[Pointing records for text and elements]
::::::::::

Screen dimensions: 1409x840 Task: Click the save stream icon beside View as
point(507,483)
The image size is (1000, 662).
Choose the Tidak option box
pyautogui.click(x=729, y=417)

::::::::::

• Your goal: Rewrite the records above with every "Choose" changed to "Select" and all other text left unchanged.

• Full response:
Screen dimensions: 1409x840 Task: Click the save stream icon beside View as
point(507,483)
The image size is (1000, 662).
Select the Tidak option box
pyautogui.click(x=729, y=417)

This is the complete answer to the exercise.